In order to help ensure the validity and relevance of information appearing on search engines that is related to a brand or its disease state, brand managers can help ensure the following tactics are leveraged:

  1. Optimize Webpages with Schema Microdata. The recent Hummingbird algorithm shift layered in greater level of importance on microdata as a ranking factor. Looking at Google from an industry agnostic perspective, microdata is also what Google frequently uses to determine how information equivalent to a pregnancy warning, indication or side effect is displayed in the Knowledge Graph. Google’s current decision to rely on third parties for this information is indicative of the fact that pharma can improve on providing this contextual piece. If this practice were to begin to be accepted by pharma marketers, there’s no reason why Google couldn’t begin to reward brands with information that is directly aggregated from their websites to the Knowledge Graph.
  2. Learn to trust your Wikis. This may be hard to stomach, but Wikipedia and Wikidata are trusted authorities by search engines. Instead of running away from them, embrace the authority that these websites carry. Update the Wikipedia profile and information on Wikidata that relates to your brand. If you don’t…. someone else may do it instead. This information is regularly displayed at the top of search results and used in Knowledge Graphs outside the pharmaceutical vertical, but again, search engines cannot embrace information that is not provided to them.
  3. Don’t assume you are the Only Source of Content.  Competition for organic rankings isn’t only coming from other brand websites. They are coming from the heavy hitting health content providers, including NIH, Everyday Health and WebMD. Instead of trying to battle them head on, consider partnering for content production. Internet users have spoken and they want information through content. Whether this means unbranded articles that drive brand awareness to your indication or branded content focused on driving rankings, thinking about content serves a two-fold value and could potentially be the quickest way to land yourself and your information on the Knowledge Graph.

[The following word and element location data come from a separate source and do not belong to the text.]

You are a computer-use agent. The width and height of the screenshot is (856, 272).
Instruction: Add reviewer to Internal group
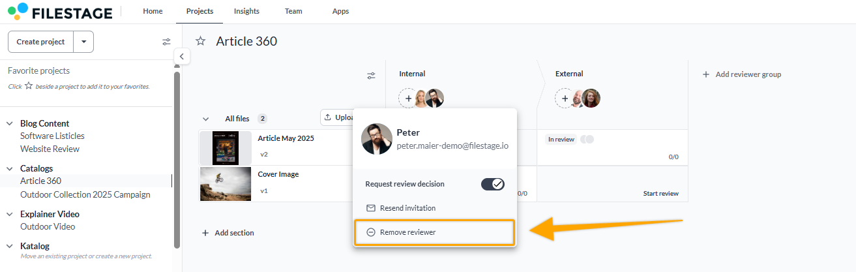[409, 98]
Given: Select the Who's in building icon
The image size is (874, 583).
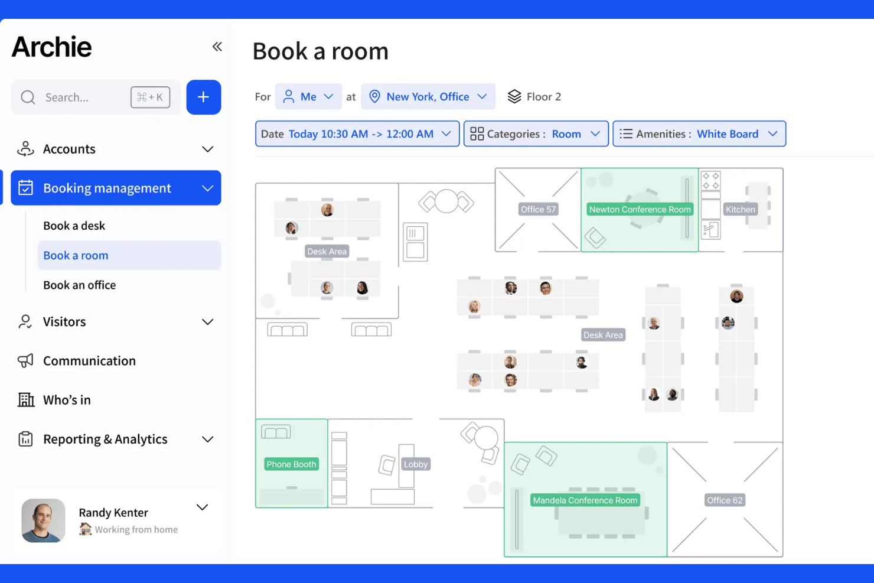Looking at the screenshot, I should (x=25, y=400).
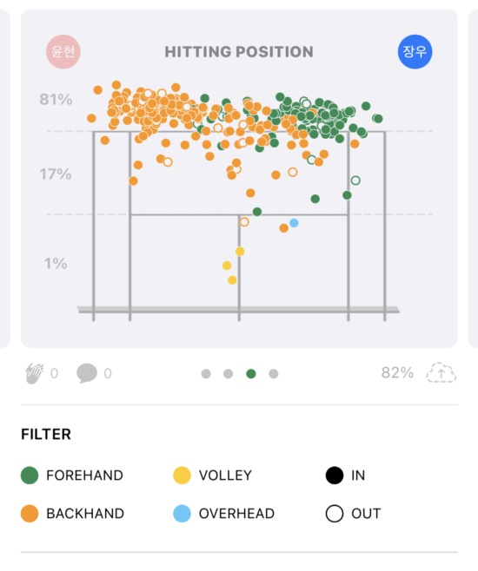Go to the first page dot
The image size is (478, 571).
coord(206,374)
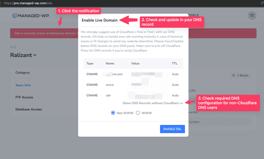Click the Category panel heading
The image size is (264, 159).
pos(22,72)
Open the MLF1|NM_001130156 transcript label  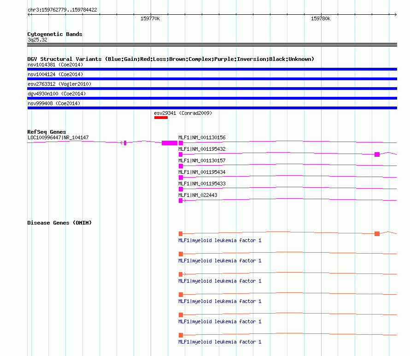click(202, 137)
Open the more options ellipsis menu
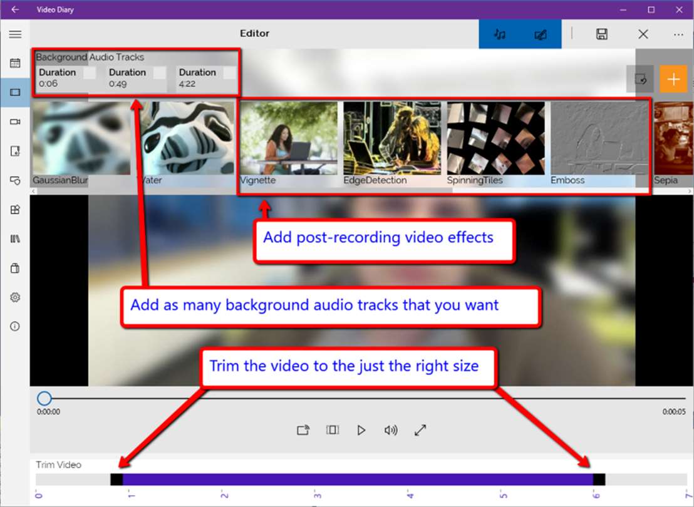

What Does This Mean For Brands?

It is more apparent now more than ever that Google is attempting to provide searchers with the information they are looking for without having to leave Google.com. This could potentially lead to less organic and paid traffic reaching your brand websites. With more real estate being taking up by the Knowledge Graph, even less space is now available for your brand’s listings.

An integrated SEM and SEO strategy that shows ads and organic listings that are highly relevant to search queries is now more important than ever. From a paid search perspective, ads must directly reflect search queries and on the SEO side, proper HTML tag optimizations need to be implemented to ensure organic listings entice users to click through.